Grace—For Another Year

So, 2012 has arrived and another year presents itself. Another holiday season draws to a close, and the liminal days of the season give way to the normal, the mundane, the predictable, and the familiar. Perhaps unsurprisingly, I find myself in a bit of a reflective space today as I look back on the past year and ahead to the new one ahead.
It was an eventful year for our family as we moved back home to southern Alberta after six years in Vancouver and Nanaimo, BC. It was a year of difficult decisions, painful goodbyes, warm hellos, happy reintroductions, and all of the other mixed emotions and experiences that come along with major life transitions. It was a year of new chapters, new things to learn, new ways of being stretched and challenged, sometimes in ways awkward and unappreciated, sometimes in ways delightful and refreshing. It was a big year in the life of our family, full of experiences for which I am very grateful, and experiences that I do not wish to repeat for a long, long time.

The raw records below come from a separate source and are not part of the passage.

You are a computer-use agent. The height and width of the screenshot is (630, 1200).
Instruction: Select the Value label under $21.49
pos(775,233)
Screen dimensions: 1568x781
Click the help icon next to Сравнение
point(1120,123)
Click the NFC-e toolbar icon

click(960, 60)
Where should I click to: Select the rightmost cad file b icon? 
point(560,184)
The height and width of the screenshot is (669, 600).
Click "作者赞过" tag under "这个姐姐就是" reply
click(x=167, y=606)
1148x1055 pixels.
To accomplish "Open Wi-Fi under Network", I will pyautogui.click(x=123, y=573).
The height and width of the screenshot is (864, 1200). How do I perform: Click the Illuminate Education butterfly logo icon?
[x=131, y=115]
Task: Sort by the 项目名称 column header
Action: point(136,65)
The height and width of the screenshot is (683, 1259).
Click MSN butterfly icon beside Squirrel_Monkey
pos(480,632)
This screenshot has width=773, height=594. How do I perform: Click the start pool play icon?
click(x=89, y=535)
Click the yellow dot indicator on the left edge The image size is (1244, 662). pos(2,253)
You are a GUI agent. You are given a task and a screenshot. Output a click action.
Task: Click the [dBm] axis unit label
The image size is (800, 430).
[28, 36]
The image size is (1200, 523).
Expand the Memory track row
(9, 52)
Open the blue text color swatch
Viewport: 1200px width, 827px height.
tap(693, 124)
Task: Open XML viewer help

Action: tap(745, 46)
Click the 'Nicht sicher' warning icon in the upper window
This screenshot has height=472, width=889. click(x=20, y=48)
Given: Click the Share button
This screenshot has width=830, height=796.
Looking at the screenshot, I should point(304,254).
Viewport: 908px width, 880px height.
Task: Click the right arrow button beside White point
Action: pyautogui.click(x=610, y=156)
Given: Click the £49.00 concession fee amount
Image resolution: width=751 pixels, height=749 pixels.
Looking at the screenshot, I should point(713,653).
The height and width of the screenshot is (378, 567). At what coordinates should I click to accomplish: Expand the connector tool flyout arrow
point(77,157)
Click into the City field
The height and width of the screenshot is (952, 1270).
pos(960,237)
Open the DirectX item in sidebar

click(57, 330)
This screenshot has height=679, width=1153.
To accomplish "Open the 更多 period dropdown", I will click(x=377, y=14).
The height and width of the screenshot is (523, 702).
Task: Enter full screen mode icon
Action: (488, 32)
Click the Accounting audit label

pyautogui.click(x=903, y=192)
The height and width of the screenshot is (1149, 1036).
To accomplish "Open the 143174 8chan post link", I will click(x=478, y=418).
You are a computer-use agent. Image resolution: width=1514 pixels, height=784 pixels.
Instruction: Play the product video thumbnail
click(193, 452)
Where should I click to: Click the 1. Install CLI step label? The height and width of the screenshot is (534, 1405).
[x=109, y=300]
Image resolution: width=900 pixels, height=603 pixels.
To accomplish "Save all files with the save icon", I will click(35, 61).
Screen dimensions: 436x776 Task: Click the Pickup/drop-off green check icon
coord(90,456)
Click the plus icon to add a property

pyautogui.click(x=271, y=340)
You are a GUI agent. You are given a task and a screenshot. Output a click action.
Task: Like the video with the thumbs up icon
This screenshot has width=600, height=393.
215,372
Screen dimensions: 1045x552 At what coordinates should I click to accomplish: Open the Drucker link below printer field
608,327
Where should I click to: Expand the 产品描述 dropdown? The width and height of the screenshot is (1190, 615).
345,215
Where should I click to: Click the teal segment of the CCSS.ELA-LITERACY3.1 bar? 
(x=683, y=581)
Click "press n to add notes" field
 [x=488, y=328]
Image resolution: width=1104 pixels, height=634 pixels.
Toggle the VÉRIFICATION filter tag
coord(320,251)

Theoretically, I suppose one should learn from significant experiences—especially if said significant experiences have happened three times in the last six years. So in addition to thinking about the year just past, I am reflecting on the last half-decade or so—the years in which we left home and then returned again. What have I learned? How have these six years shaped me? What themes stand out, here at the cusp of 2012?
This morning, in a comment on another post, Dora speaks of adopting a “word for the year” instead of the more familiar list of impossible New Years Resolutions. It’s a good idea, I think. A single word to anchor and orient and give shape and perspective to our various activities and relationships, our experiences and ideas, and conversations. One word to to challenge and convict and lead us on in another spin around the sun.
So, this morning, I’ve been thinking of a word for 2012. There are many good words, of course, but as I think back on 2011 and, indeed, the last six years, the word that stands out is “grace.” It is a word that I have been on the receiving end of so frequently—a word that I have experienced and enjoyed in such a diverse set of circumstances over this past season. It is a word that, as I have a glance in the rearview mirror, quite obviously winds its way throughout the past six years, however poorly I was able to detect and acknowledge its presence at the time.
It is a word that has come to meet me on the road during uncertain times and unfamiliar places, a word that has surprised and sustained me during moments of confusion and times when I felt overwhelmed and incapable. It is a word that appeared in the words and actions of good and kind people whose care and concern for me far exceeded mine for them. It is a word that has consistently manifested itself in the love of my wife and my kids, often when it was least deserved. It is a word that expresses the very character of the God who came and lived and died and rose from the dead to grace the graceless with new life, strength, and hope.
It is also a word that I anticipate meeting on the road ahead, in the unexpected and surprising and delightful ways that it has shown up in the past. Perhaps more importantly, though, it is a word that is meant to be extended, not just received. Grace is for sharing—in 2012 and beyond.